Eintragsdatum: 2007-08-21Quelle: AGST

Am 8. September findet das 2. Fest der Völker in Jena statt. Die Antifaschistische Gruppe Südthüringen unterstützt den Aufruf der Antifaschistischen Sportgruppe Jena (ASJ) gegen das Nazifest. Außerdem rufen wir auf das Fest der Völker zu blockieren!
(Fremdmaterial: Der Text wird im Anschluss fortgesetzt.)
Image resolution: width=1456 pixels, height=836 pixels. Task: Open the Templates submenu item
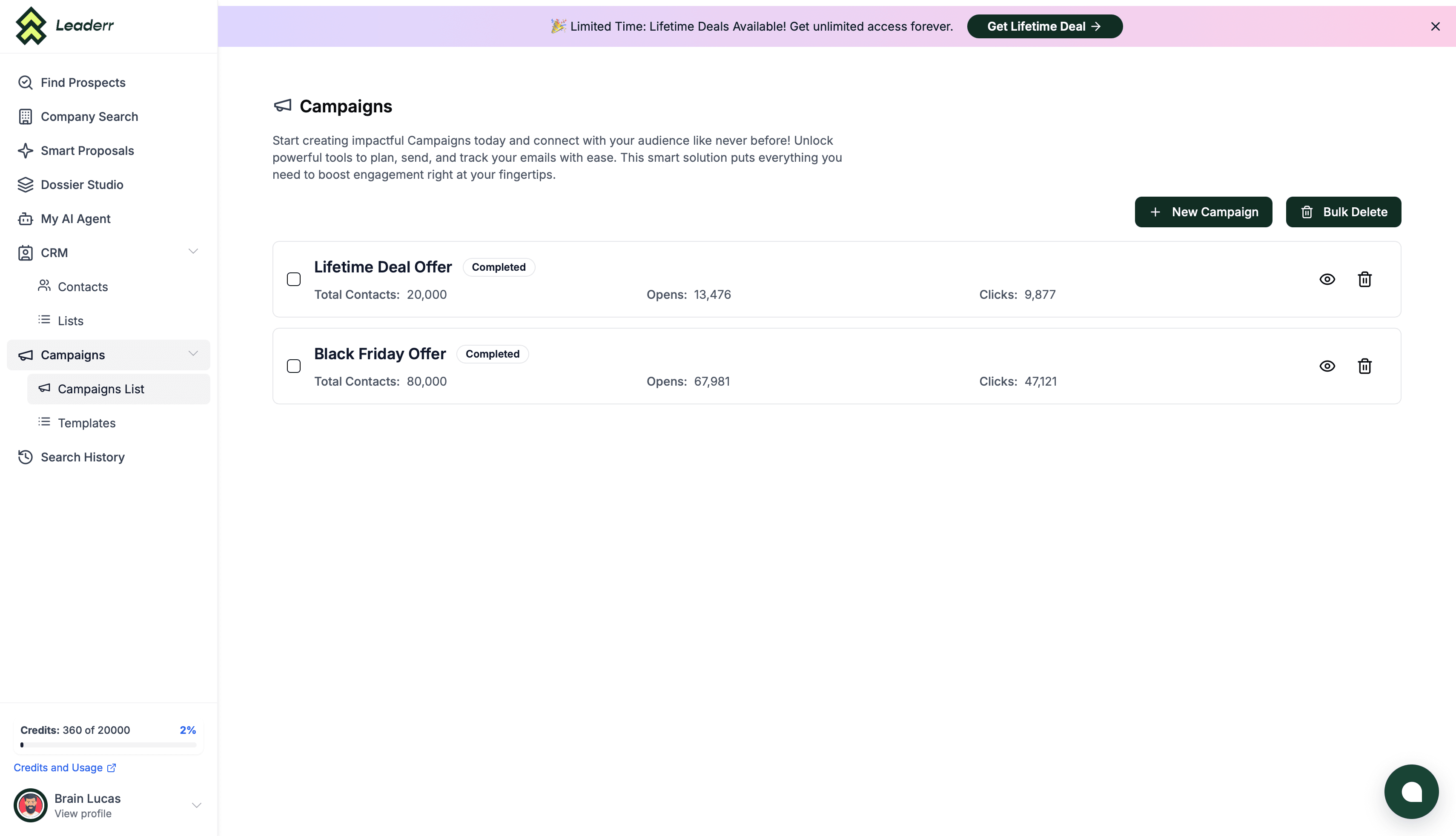(x=86, y=423)
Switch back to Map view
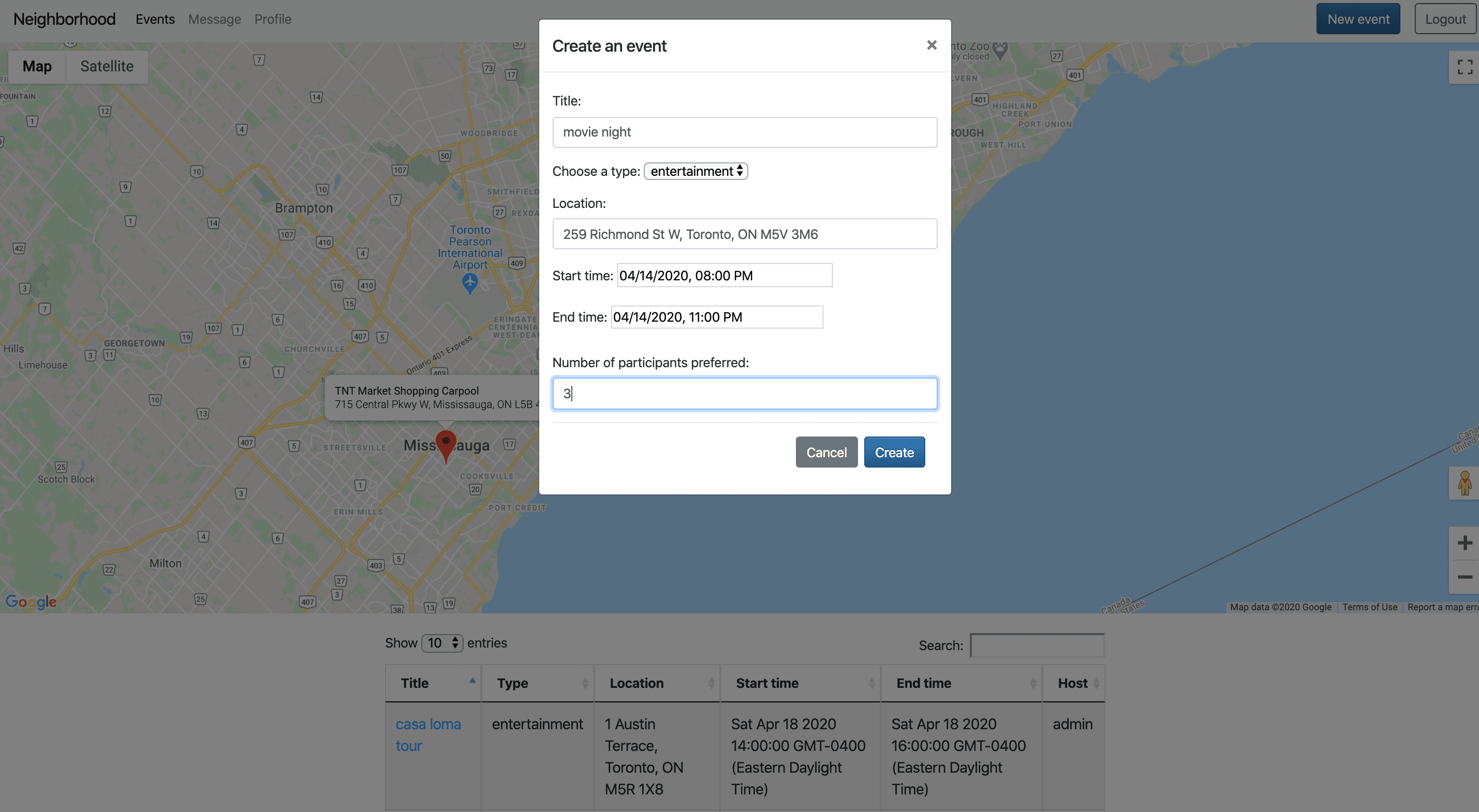The width and height of the screenshot is (1479, 812). [36, 67]
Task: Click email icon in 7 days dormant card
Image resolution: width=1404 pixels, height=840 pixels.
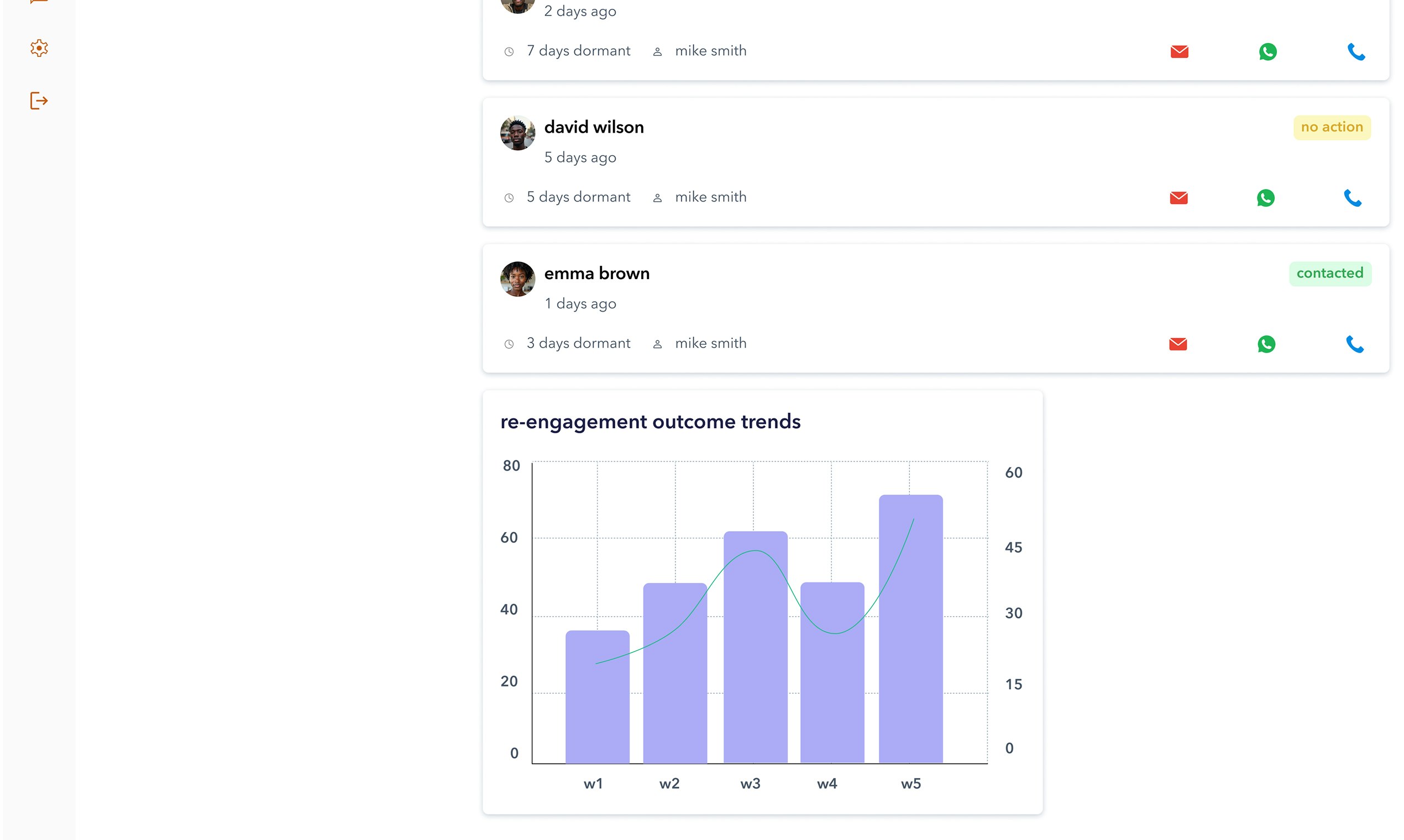Action: click(x=1178, y=51)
Aufruf: Gegen Volk und Vaterland!

Bereits zum dritten Mal wollen Nazis ein europaweites "Fest der Völker" unter dem Motto "Für ein Europa der Vaterländer" in Jena veranstalten. Anmelder ist der stellvertretende Landesvorsitzende der NPD Thüringen Ralf Wohlleben. Geplant ist bisher der Auftritt von jeweils fünf Rednern und Neonazi-Bands. Letztere sind dem Blood & Honour-Spektrum zuzuordnen. Blood & Honour ist ein seit 1987 bestehendes internationales, neonazistisches Musik-Netzwerk, das sich zur Aufgabe gemacht hat, Neonazi-Bands miteinander zu vernetzen, Konzerte zu organisieren, Tonträger herzustellen und zu vertreiben. Der klare Bezug von Blood & Honour zum Nationalsozialismus manifestiert sich allein schon in der Namensgebung "Blut und Ehre". Die Nürnberger Gesetze hatten den Titel "Gesetz zum Schutz des deutschen Blutes und der deutschen Ehre". In Deutschland ist die Organisation seit dem Jahr 2000 verboten. Wie leicht sich dieses Verbot auch in der Öffentlichkeit umgehen lässt, zeigt das Fest der Völker. Die europäischen Bands der Blood & Honour-Sektionen brauchen aus ihren Konzertprogrammen nur die entsprechenden Textstellen ihrer Titel ändern und den sonst obligatorischen Hitlergruß weglassen.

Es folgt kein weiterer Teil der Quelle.